Furniture retailers spend a great deal of time thinking about products.
New ranges. New materials. New designs.
The customer, however, is often evaluating more than the furniture itself.
They are evaluating the retailer. Whether they enjoy the experience, whether they would buy again, and whether they would recommend the business to family and friends.
Those decisions are not always influenced by one major moment. They are shaped by a collection of smaller interactions that take place throughout the buying experience.
Here are five ways furniture retailers can improve customer satisfaction on that journey:
- Customers See The Outcome
A customer does not see the stock allocation.
They do not see the warehouse. They do not see the transport planning.
What they see is whether the furniture arrived when expected and whether the experience matches what they were promised.
That is often where opinions are formed.
- Small Problems Feel Bigger To Customers
A retailer may see an inventory discrepancy.
The customer sees a delayed order.

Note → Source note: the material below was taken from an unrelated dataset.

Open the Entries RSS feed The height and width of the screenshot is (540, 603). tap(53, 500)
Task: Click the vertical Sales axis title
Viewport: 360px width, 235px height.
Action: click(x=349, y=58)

A retailer sees a stock allocation problem.
The customer sees a delivery date changing.
By the time a customer becomes aware that something is wrong, the cause is often sitting somewhere else entirely – like a stock issue, a fulfillment problem, or a breakdown in planning or operational efficiency that can eventually find its way to the customer, even if they never see what happened behind the scenes.
- Customers Remember The End Of The Experience
A lot happens before furniture reaches a customer’s home.

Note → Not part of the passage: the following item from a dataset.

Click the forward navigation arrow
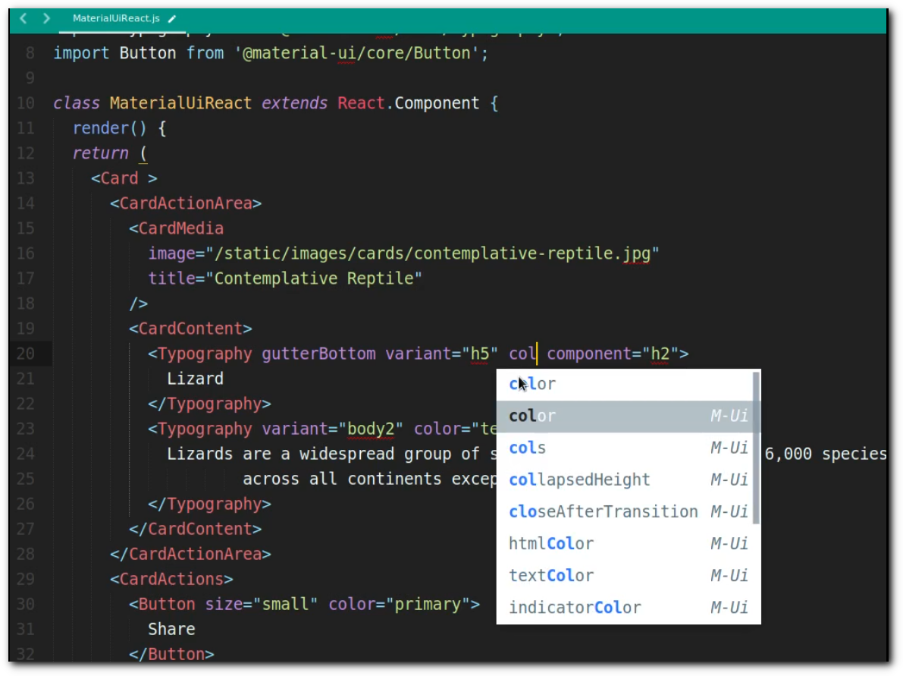The width and height of the screenshot is (903, 676). pyautogui.click(x=47, y=18)
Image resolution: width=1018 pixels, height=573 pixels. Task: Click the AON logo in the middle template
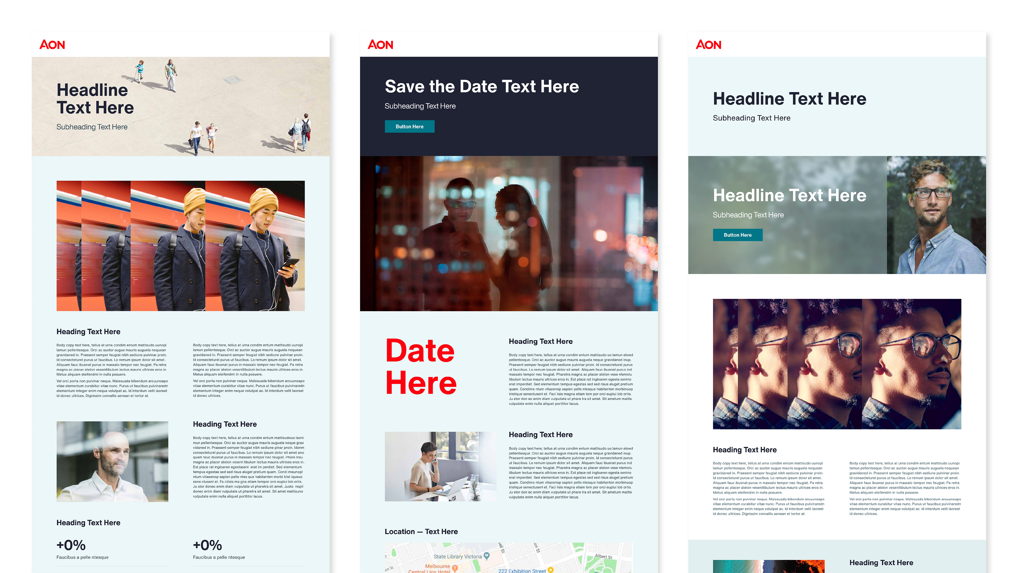(380, 45)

There are products to compare, decisions to make, measurements to check, and orders to place. Customers rarely judge the experience solely on the beginning; they usually judge it once everything is finished.
A beautiful showroom experience can quickly be overshadowed by a frustrating delivery experience. That is why many retailers choose a 3PL that offers white glove shipping.

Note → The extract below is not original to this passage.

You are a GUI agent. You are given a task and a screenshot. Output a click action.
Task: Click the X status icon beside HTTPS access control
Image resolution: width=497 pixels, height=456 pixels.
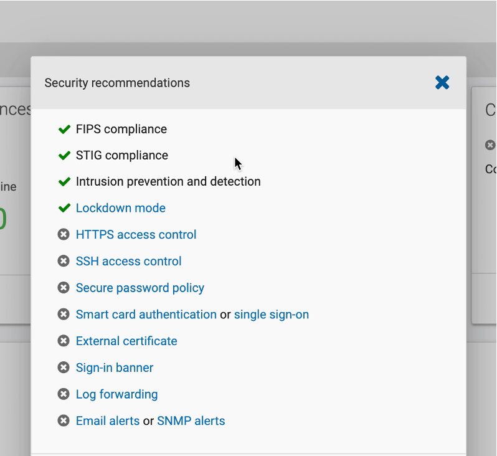[64, 235]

Services such as appointment scheduling, room-of-choice delivery, assembly, installation, and packaging removal help create a smoother final experience for the customer.
- Good Communication Creates Patience
Customers are often willing to wait longer than you might expect.
What tests that patience is silence.
A delayed order with a clear explanation from the 3PL or retailer is usually easier to accept than an on-time order that nobody communicated about properly until the last minute.
Furniture purchases often involve weeks rather than days. That leaves plenty of time for customers to start wondering where things stand.
A lack of information creates far more questions than the wait itself.
- A Great Product Does Not Guarantee A Great Experience
Most furniture retailers have seen this happen.
The customer loves the furniture. The customer is less enthusiastic about everything else that happened around it. A delayed update, confusing communication, and a frustrating delivery experience.
Customers rarely separate those things from the purchase itself. Then often become parts of the story people tell when somebody asks where they bought their furniture.
To End
A customer may only buy furniture a handful of times over several years.
That tends to make each purchase a little more memorable.
Follow these five tips above to become one of the retailers that people speak positively about afterwards.
It is almost always these smaller details that retailers need to get right along the way.